L’islamophobie ressentie

La température ressentie est un concept qui peut présenter un intérêt : c’est vrai que quand les températures sont basses, une rafale de vent accentue la sensation de froid. J’imagine que des scientifiques se sont posé quelques bonnes questions avant de tenter de quantifier quelque chose de réel, mais peut-être subjectif. Quoi qu’il en soit, la température de l’air se quantifie avec un thermomètre gradué usant d’une échelle, et la rafale incriminée ne provoquera pas de chute de cette mesure objective.

L’islamophobie est un mauvais mot, mal construit et critiquable. La désignation de haine anti-musulman serait plus précise et adéquate, mais c’est le terme partagé, hélas, donc il faut en user. Par exemple, pour parler de cette manifestation controversée contre l’, ou en évoquant une pétition « trois pas en avant, trois pas en arrière ». Et si possible en se raccrochant à des faits.

Les services du ministère de l’Intérieur publient quelques statistiques relatives aux actes et aux menaces antireligieux très instructives : elles disent quelles religions sont les victimes. Présenter des chiffres est aride, mais les chiffres parlent et doivent être analysés. Notamment en mettant ces chiffres en perspective avec la proportion de la population qui s’identifie à chaque religion.

L’islam se présente comme une victime. D’après Wikipédia, en 2016, les musulmans sont 5,6 % de la population, soit 9,3 % des habitants confessant une foi. Ils ne sont victimes que de 3,7 % des actes commis et recensés, mais de 11,5 % des menaces.

Le judaïsme ne représente que 0,8 % de la population, soit 1,3 % de la population croyante, mais accapare 14,9 % des actes et 74,7 % des menaces.

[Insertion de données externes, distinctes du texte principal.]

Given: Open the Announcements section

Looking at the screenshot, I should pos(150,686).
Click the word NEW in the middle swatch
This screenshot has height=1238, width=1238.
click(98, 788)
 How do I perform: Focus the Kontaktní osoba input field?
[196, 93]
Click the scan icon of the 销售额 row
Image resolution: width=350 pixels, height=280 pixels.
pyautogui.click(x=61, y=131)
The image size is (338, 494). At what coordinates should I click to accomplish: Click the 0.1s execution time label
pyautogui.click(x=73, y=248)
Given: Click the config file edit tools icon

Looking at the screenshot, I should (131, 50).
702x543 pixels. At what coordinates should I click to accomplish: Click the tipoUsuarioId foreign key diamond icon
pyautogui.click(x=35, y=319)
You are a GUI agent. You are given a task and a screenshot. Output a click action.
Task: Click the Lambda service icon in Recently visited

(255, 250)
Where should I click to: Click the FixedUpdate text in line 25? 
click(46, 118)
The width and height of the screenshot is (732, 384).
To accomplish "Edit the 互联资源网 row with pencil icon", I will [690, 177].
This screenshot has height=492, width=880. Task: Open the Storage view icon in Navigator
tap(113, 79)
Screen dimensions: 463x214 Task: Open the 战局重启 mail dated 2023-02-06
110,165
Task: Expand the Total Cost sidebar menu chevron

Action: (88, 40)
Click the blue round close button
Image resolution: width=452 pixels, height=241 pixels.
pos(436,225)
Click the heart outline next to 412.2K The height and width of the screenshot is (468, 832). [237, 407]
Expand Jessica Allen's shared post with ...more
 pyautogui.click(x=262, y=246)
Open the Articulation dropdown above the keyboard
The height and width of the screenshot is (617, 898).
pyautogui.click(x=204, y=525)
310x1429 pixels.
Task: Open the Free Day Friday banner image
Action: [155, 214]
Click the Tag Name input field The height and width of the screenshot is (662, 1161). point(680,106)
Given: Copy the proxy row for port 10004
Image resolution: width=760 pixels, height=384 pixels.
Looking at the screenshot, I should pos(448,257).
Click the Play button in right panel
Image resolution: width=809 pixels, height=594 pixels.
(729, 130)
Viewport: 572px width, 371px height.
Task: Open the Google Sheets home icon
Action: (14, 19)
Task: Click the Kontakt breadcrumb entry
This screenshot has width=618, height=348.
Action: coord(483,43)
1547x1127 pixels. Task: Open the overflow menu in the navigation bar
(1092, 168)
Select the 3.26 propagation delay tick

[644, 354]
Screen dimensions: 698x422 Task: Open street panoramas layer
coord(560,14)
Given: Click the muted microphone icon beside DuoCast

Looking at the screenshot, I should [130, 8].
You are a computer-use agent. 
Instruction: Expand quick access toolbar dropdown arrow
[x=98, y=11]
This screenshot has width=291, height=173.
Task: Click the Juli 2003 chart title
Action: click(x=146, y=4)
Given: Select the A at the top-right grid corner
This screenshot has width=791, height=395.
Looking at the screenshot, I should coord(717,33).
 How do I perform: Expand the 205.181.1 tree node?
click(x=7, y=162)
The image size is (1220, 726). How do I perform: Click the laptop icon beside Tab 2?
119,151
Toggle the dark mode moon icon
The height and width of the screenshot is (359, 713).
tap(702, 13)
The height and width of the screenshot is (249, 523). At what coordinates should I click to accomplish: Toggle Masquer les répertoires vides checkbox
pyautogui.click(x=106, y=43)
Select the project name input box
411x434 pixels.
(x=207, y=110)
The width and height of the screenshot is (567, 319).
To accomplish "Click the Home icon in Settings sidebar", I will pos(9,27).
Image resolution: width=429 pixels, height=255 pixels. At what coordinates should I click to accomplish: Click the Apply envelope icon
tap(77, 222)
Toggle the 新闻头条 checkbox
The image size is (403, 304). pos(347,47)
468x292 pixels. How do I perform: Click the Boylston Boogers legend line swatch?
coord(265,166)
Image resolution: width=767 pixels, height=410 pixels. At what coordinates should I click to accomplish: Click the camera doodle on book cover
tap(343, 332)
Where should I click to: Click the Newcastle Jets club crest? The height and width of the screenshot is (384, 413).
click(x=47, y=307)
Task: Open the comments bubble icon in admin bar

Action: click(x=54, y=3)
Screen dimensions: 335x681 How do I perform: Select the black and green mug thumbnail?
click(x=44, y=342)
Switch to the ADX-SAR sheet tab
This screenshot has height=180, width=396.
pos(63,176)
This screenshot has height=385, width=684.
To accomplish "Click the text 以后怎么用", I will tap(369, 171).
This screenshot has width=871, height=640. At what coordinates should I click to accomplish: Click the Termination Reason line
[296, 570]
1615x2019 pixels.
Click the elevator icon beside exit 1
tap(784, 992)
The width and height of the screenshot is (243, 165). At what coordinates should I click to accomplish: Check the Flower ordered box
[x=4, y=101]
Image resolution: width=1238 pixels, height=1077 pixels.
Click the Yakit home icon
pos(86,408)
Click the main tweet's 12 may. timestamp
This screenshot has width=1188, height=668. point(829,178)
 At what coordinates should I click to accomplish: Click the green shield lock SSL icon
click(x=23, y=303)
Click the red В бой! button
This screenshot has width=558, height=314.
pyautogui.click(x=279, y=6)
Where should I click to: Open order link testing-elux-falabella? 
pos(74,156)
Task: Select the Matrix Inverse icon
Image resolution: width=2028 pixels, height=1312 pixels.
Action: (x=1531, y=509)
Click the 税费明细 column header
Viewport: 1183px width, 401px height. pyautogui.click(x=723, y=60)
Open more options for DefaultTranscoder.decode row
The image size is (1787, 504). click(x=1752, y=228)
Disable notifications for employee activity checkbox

Le christianisme, 51,1 % de la population, 85,2 % des croyants, est visé par 81,4 % des actes et 13,8 % des menaces.

La seule conclusion factuelle qui explose littéralement à la lecture de cette simple analyse est que le judaïsme est la première victime de ces actes violents et de ces menaces, bien au-delà de sa présence dans la population française. Malheureusement, le ministère de l’Intérieur ne publie pas de statistiques quant à la religion, ou l’athéisme, de ceux qui commettent des actes antireligieux : ce serait peut-être une donnée à prendre en compte ?

Deux autres conclusions s’imposent.

Il n’est pas besoin de menacer les chrétiens, on agit directement contre eux.

Les musulmans sont, certes, un peu plus menacés que ne le laisserait présager leur proportion dans la population des croyants, mais ils subissent beaucoup moins d’actes. L’islamophobie qui fait la une des journaux relèverait donc du fantasme…

Si critiquer chaque religion relève de la liberté d’opinion, toute atteinte ou menace à des personnes ou à des biens, édifices, sépultures en raison de la religion est révoltante. Mais ce grand écart entre le ressenti et le réel est tel, pour ce qui concerne l’islam, qu’un enfumage à grande échelle pourrait être soupçonné quant à la manifestation de dimanche dernier.